Specifically, the scientists determined that the specificity benefits conferred by eSpCas9(1.1) and SpCas9-HF1 could be explained by the fact that the threshold for the HNH conformational switch was much higher for these Cas9 variants than for the wild-type Cas9 protein, making the eSpCas9(1.1) and SpCas9-HF1 variants less likely to activate the scissors when bound to an off-target sequence.
Next, they uncovered that the REC3 domain is responsible for sensing the accuracy of target binding, which then signals the outward rotation of the REC2 domain to open a path for the HNH nuclease domain, activating the scissors. This active conformation of Cas9 is then able to cleave both strands of the target DNA.
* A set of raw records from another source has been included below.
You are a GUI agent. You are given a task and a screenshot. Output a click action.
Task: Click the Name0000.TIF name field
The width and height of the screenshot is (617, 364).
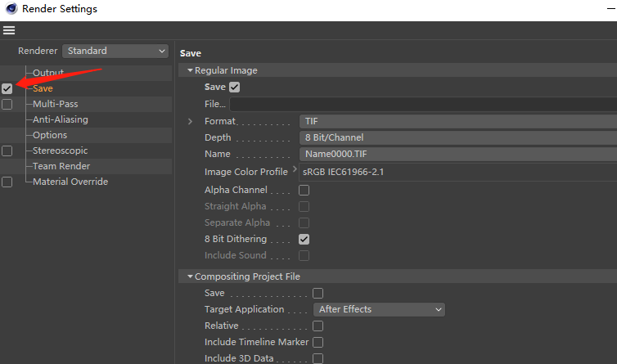point(457,154)
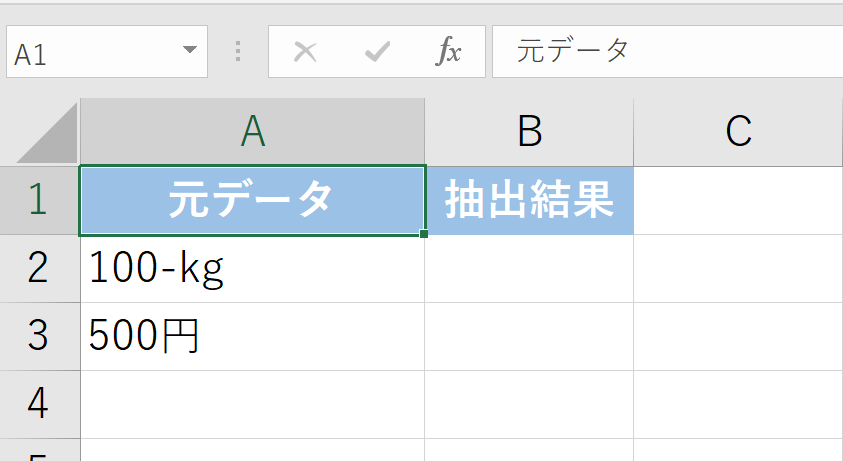
Task: Click the Name Box showing A1
Action: coord(90,52)
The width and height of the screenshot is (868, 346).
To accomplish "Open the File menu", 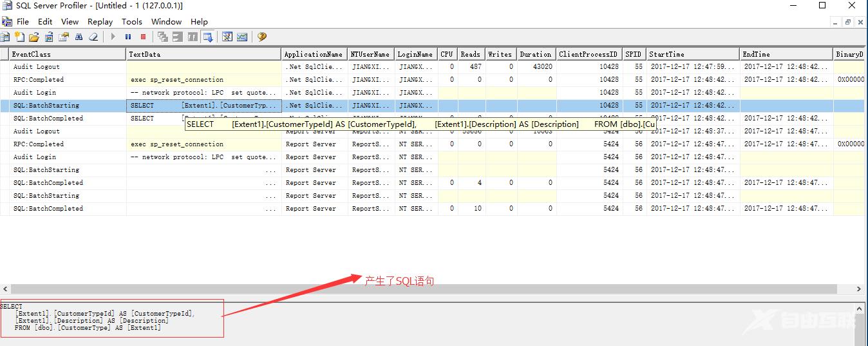I will click(23, 21).
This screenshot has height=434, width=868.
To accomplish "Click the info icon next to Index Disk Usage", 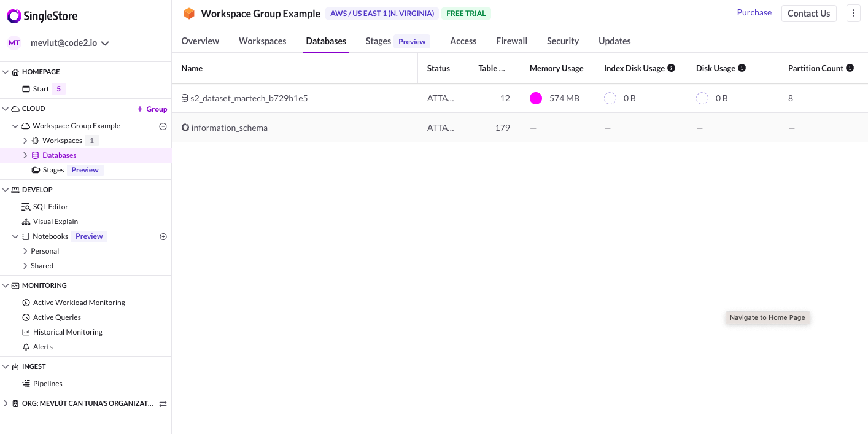I will [671, 68].
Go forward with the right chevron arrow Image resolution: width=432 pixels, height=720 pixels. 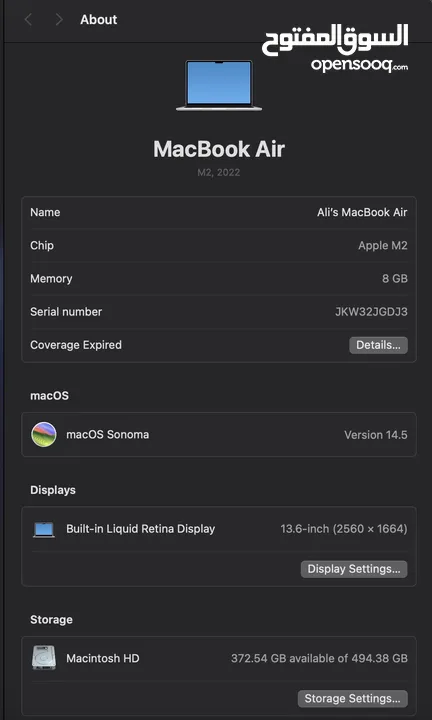click(59, 20)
The research team then showed that by mutating parts of REC3, it is possible to change the specificity of the Cas9 protein so that the HNH nuclease is not activated unless the guide RNA and target DNA match is very close. They were able to engineer an improved hyper-accurate Cas9, dubbed HypaCas9, that retains its on-target efficiency but is slightly better at discriminating between on- and off-target sites in human cells.
"If you mutate certain amino acid residues in REC3, you can tweak the balance between Cas9 on-target activity and improved specificity,” Ms. Chen concluded. “We were able to find the sweet spot where there is sufficient activity at the intended target but also a large reduction in off-target events.”